* [Teks Bacaan]
════════

Gambar
diambil saat Presiden RI menjadi Ketua KTT G20. @Kompas.com
MAJALAHJURNALIS.Com (Jakarta) -Indonesia telah resmi
memegang Presidensi Group of Twenty atau G20 tahun 2022.
Konferensi Tingkat Tinggi (KTT) G20 2022 itu mengambil tema Recover
Together, Recover Stronger.
Dengan
adanya Presidensi G20 itu, Indonesia dinilai bisa mengambil kesempatan baik
untuk tampil jadi penengah dalam perdamaian Rusia dan Ukraina. Salah satu
caranya, yaitu upaya terbuka untuk penyelesaian konflik adalah melalui Majelis
Umum Perserikatan Bangsa Bangsa (MU PBB).
Karena
seperti diketahui, sejak Kamis kemarin 24 Februari 2022, Presiden Rusia
Vladimir Putin mengesahkan "Operasi
Militer Khusus" di wilayah Donbass dan Ukraina mengkonfirmasi bahwa
target militer di seluruh negeri sedang diserang.
"Indonesia
dapat mengambil peran ini mengingat Indonesia saat ini memegang Presidensi G-20
dan memiliki kewajiban konstitusional untuk turut dalam ketertiban dunia,"
ujar Guru Besar Hukum Internasional Universitas Indonesia Hikmahanto Juwana kepada Liputan6.com di
Jakarta, Jumat, (25/2/2022).
Menurut
Hikmahanto, Presiden Joko Widodo atau Jokowi dapat mengutus Menlu Retno Marsudi
untuk melakukan shuttle diplomacy dengan melakukan pembicaraan
ke berbagai pihak, termasuk Presiden MU dan Sekjen PBB, Menlu Rusia, Menlu
Ukraina, Menlu negara-negara Eropa Barat dan AS.
Berikut
sederet tanggapan Indonesia bisa ambil kesempatan jadi penengah dalam
perdamaian Rusia dan Ukraina dihimpun Liputan6.com:
1. Ekonom Indef
Publik
internasional, termasuk negara-negara Barat, digegerkan dengan perang Rusia
Ukraina yang baru meletus.
Meski
ketegangan Rusia Ukraina dapat memunculkan dampak yang cukup signifikan bagi
ekonomi, Indonesia ternyata masih bisa mengambil dampak positif dari konflik
tersebut. Hal yang bisa dipertimbangkan sebagai peluang, bahkan dalam jangka
waktu dekat.
Ekonom
Institute for Development of Economics and Finance (Indef) Bhima Yudhistira,
mengatakan bahwa Pemerintah harus bisa melakukan intervensi dengan mengajak
negara-negara yang sedang dalam konflik, termasuk Rusia dan Amerika Serikat,
untuk duduk bersama dalam forum G20, membahas resolusi dari konflik.

════════

(Entri tentang letak item)
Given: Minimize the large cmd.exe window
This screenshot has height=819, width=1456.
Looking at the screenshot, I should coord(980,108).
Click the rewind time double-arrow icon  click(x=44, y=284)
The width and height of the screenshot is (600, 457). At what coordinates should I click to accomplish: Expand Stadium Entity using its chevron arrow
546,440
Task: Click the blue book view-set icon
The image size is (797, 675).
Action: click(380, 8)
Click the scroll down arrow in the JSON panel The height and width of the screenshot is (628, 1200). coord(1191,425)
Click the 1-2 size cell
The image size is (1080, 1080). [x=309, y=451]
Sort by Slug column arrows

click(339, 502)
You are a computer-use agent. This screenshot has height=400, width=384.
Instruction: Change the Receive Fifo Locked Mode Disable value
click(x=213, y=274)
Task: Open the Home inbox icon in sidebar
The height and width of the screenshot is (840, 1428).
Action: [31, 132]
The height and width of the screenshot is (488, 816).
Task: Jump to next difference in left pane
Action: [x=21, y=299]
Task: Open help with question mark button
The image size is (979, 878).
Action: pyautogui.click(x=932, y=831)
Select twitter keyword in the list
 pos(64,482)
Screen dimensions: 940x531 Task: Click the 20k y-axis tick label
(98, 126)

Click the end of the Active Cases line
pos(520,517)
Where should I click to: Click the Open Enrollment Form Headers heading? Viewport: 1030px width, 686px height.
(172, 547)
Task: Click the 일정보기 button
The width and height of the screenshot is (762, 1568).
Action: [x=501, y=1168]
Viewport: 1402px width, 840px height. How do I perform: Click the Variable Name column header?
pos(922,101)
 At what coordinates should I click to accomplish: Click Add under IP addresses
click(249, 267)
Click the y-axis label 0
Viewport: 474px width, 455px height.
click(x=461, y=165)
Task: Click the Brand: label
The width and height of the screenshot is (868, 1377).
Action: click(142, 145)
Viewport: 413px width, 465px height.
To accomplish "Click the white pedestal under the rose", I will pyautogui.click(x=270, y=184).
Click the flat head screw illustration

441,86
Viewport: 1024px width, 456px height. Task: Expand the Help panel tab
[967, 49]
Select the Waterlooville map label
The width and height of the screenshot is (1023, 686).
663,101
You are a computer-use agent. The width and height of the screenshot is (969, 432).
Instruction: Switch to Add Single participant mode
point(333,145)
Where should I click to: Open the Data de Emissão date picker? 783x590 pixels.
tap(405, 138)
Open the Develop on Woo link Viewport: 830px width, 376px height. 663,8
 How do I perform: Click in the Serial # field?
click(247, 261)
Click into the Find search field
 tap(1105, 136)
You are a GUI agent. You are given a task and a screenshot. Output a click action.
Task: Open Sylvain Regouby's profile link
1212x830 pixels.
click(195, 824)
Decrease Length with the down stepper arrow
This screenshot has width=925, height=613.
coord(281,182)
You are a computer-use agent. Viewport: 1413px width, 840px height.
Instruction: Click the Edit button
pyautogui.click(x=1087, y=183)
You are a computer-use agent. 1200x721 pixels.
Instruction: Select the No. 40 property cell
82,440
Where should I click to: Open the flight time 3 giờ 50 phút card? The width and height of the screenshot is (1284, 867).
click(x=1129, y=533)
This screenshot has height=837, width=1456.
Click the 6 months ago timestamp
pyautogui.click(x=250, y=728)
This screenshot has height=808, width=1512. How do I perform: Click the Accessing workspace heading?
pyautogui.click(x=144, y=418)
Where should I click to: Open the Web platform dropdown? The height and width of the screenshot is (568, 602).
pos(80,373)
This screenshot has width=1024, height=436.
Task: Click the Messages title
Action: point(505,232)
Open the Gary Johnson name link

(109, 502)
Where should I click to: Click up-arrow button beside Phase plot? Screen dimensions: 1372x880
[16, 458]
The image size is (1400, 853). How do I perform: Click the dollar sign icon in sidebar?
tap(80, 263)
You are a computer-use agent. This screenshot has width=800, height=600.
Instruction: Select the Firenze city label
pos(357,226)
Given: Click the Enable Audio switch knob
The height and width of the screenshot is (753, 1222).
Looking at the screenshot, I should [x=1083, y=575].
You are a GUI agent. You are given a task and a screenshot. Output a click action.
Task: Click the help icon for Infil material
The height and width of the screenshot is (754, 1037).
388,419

════════

* [Tugas Latihan Ini]
1 – Tulis ulang kata demi kata seluruh bagian bacaan, mulai dari "Konferensi Tingkat Tinggi" terus sampai "Bangsa (MU PBB).".
2 – Apa tema KTT G20 2022 menurut bacaan?
Data tersebut merupakan bahan tersendiri yang terpisah dari bacaan.

* [Jawaban Tiap Tugas]
1 –
Konferensi Tingkat Tinggi (KTT) G20 2022 itu mengambil tema Recover
Together, Recover Stronger.
Dengan
adanya Presidensi G20 itu, Indonesia dinilai bisa mengambil kesempatan baik
untuk tampil jadi penengah dalam perdamaian Rusia dan Ukraina. Salah satu
caranya, yaitu upaya terbuka untuk penyelesaian konflik adalah melalui Majelis
Umum Perserikatan Bangsa Bangsa (MU PBB).

2 – Recover Together, Recover Stronger.